Example Final Response: “Here are some presidents who were born in NY…”

Chain of Verification prompt template

We put together a single shot prompt using the Joint Method so you could try out CoVe without having to do anything complex.

As noted above and again during the experiment analysis below, the Joint Method is the least effective version of CoVe. But it is still worth trying, as it should outperform basic prompting.
‍
If you don't have PromptHub access but want to try it out, reply to the email that gets sent when you join the waitlist and I'll share an access code with you.

‍

‍

Experiments setup

The research team evaluated the CoVe method using a variety of datasets, models, and baseline methods. The goal was to see:

Can CoVe reduce the rate of hallucinatory content?
Can CoVe remove hallucinations without reducing correct content?

Datasets

Wikidata List-Based Questions: Tasks focusing on generating lists with accurate items. “Who are some [Profession]s who were born in [City]?”
Closed-Book MultiSpanQA: Questions requiring multiple, independent answers. “Who invented the first printing press and in what year?”, “ Johannes Gutenberg, 1450”.
Longform Text Generation: Creation of long, coherent text passages. “Tell me a bio of <entity>”.

Models

Llama 65B
Llama 2 70B Chat
InstructGPT
ChatGPT
PerplexityAI

Baseline Methods

CoVe's performance was benchmarked against several existing methods:

Standard prompting
Instruction-Tuning Models
Chain-of-Thought (CoT) Prompting

Experiment Results

Wikidata

‍

Precision more than doubled for Llama 65B few-shot (from .17 to .36)
The number of hallucinated answers per query decresed greatly (from 2.95 to .68), while minimally reducing non-hallucinates answers (from .59 to .38).
CoT generated the highest number of hallucinations per query, by a wide margin.

‍

MultiSpanQA

‍

23% increase in F1 score (from .39 to .48) over the few-shot baseline
F1 is a combined metric that balances precision and recall, providing a single score to measure a model's accuracy in classification tasks.
CoT again had the lowest measure of accuracy

‍

Longform

‍

Precision saw a 28% increase over the few-shot baseline (from 55.9 to 71.4)
However, the number of average facts provided decreased from 16.6 to 12.3
Llama 65B CoVE (factored and factor+revise) outperformed ChatGPT and PerplexityAI in longform generation.
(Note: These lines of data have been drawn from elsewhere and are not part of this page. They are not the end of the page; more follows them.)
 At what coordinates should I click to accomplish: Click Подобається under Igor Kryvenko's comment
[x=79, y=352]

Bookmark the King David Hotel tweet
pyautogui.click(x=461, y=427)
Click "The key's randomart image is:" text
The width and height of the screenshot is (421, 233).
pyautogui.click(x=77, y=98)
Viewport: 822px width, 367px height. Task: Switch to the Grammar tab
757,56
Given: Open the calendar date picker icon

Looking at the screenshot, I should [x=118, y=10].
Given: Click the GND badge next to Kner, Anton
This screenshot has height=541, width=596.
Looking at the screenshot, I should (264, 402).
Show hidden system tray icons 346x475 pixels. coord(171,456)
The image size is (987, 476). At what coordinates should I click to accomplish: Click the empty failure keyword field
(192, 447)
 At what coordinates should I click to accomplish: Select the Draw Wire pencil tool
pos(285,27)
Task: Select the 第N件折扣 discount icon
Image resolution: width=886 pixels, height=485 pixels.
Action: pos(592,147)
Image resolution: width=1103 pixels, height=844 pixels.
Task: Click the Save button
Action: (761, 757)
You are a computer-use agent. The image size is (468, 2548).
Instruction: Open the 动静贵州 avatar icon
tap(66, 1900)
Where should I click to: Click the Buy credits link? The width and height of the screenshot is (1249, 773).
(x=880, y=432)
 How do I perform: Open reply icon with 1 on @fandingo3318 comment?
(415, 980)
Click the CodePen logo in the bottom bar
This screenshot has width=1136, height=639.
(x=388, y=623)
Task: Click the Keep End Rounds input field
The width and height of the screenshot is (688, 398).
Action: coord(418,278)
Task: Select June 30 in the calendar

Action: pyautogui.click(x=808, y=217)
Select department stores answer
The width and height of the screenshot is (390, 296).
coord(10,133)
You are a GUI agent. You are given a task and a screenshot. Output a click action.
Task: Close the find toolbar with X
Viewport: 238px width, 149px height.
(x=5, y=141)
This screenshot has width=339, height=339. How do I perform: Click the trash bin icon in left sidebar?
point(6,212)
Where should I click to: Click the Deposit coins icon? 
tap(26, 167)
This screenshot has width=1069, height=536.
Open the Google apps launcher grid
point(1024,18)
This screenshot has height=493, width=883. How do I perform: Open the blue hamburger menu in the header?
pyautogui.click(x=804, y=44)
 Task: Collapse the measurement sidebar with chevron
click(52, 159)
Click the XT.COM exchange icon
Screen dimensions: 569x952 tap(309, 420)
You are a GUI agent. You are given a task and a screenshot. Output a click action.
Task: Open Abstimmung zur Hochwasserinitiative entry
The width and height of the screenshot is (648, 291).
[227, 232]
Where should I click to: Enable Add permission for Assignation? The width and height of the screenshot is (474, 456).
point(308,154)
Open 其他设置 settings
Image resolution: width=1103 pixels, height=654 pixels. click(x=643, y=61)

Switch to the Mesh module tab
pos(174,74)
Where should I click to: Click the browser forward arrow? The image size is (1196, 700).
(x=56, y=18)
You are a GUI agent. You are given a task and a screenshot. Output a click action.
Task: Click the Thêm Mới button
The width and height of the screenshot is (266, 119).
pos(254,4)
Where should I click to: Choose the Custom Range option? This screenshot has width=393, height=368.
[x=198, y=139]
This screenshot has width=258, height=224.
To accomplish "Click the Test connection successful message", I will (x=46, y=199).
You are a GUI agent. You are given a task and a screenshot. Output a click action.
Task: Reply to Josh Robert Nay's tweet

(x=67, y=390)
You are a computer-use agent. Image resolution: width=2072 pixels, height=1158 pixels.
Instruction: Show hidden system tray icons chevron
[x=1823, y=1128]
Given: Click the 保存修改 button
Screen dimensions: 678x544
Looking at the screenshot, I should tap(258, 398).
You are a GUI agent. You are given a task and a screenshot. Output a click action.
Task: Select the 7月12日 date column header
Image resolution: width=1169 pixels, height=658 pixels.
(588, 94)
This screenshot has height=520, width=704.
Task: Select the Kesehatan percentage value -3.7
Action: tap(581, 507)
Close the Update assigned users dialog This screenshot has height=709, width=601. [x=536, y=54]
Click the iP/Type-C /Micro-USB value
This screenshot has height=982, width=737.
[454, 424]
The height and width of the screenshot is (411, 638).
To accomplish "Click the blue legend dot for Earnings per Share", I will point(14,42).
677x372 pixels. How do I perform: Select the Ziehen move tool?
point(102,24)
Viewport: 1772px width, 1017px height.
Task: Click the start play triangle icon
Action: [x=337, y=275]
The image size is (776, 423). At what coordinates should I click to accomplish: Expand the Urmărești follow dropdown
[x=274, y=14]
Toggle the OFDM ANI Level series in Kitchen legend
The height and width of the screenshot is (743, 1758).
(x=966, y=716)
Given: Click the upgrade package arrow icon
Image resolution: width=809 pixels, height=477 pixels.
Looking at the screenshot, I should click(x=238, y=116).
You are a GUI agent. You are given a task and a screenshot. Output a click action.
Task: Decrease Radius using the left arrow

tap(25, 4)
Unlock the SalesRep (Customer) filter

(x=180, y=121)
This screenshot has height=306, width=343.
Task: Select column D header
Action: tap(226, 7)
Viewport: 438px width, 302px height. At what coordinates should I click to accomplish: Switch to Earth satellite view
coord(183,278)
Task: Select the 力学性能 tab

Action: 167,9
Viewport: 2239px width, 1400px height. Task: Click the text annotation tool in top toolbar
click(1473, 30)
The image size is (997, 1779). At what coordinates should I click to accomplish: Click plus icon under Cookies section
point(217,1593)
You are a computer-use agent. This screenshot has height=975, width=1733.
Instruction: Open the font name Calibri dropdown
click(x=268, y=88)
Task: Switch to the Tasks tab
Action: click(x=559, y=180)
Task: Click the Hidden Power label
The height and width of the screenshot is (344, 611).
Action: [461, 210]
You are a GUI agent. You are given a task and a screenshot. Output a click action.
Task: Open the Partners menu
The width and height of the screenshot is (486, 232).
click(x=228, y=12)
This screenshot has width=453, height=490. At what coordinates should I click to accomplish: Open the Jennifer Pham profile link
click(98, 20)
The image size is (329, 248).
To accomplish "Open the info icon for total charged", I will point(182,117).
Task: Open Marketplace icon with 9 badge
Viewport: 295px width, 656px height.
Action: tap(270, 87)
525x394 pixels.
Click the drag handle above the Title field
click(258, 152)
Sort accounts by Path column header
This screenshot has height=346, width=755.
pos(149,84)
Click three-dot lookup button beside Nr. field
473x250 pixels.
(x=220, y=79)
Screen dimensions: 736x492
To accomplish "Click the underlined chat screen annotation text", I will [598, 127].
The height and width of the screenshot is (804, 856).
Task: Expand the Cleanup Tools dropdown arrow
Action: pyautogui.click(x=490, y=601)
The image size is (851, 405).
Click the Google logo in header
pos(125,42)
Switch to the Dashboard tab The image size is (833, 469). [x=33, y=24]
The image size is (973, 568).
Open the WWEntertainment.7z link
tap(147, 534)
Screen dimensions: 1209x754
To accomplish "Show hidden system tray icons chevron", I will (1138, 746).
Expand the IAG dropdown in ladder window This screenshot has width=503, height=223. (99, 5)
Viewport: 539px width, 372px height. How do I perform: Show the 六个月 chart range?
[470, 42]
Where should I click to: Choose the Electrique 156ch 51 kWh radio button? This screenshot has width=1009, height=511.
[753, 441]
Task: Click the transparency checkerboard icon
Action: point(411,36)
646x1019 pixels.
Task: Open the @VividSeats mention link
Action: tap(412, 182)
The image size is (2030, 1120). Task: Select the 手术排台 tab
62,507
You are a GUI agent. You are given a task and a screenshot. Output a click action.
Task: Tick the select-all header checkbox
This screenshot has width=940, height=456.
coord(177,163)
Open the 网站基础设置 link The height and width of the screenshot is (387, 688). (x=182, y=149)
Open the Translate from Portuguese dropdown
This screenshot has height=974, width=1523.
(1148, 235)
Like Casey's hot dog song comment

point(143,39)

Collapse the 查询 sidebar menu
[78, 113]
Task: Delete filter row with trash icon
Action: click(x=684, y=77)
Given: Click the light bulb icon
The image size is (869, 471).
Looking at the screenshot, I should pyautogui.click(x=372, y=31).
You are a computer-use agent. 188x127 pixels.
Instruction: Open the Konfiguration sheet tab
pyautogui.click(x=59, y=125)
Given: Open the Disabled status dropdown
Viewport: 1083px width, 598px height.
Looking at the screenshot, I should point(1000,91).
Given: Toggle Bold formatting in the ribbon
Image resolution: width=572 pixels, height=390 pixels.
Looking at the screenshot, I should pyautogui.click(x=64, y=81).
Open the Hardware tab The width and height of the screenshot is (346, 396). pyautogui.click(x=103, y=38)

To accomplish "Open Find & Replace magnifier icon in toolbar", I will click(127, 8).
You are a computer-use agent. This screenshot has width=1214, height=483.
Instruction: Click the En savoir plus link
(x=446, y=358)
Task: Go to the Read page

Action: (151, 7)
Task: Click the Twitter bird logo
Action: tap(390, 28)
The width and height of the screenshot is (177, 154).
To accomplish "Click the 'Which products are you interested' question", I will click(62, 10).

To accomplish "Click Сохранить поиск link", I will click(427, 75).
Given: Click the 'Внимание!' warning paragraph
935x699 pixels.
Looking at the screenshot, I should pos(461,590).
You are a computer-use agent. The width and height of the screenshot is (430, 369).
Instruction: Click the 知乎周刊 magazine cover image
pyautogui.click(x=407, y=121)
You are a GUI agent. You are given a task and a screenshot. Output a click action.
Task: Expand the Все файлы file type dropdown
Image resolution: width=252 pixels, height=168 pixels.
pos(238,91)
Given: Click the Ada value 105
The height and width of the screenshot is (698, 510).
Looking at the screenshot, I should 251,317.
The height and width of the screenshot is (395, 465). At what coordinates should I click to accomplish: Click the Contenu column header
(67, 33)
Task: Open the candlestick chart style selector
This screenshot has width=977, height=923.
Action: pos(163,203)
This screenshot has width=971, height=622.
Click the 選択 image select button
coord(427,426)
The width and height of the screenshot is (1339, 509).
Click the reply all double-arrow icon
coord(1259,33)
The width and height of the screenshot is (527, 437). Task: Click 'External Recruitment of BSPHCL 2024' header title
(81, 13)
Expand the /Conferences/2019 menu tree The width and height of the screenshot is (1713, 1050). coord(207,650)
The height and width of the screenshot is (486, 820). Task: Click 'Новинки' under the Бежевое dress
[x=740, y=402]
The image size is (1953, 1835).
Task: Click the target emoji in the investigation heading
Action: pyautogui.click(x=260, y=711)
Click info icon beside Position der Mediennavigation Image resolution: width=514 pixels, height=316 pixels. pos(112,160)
This is notable as PerplexityAI utilizes retrieval augmentation (internet search), while CoVe relies solely on the base LLM.

‍

Overall

Comparison with Other Methods: Pre-trained Llama models with few-shot examples outperformed instruction-tuned models and Chain-of-Thought prompting across tasks.
Factored and 2-Step vs. Joint Methods: Factored and 2-step CoVe methods proved more effective than the Joint method. When possible, verification questions should be separate from the baseline response to avoid repetition of hallucinations.

‍

Wrapping up

CoVe is a valuable method to include in your arsenal against hallucinations. While its implementation might be a bit intricate, it stands out due by giving LLMs room to think.

CoVe builds on the same ideas that lay the foundation for other effective prompt engineering methods like Chain of Thoughts, Tree of Thoughts, and more. When LLMs are given the opportunity to thoroughly analyze and verify their responses, hallucinations go down.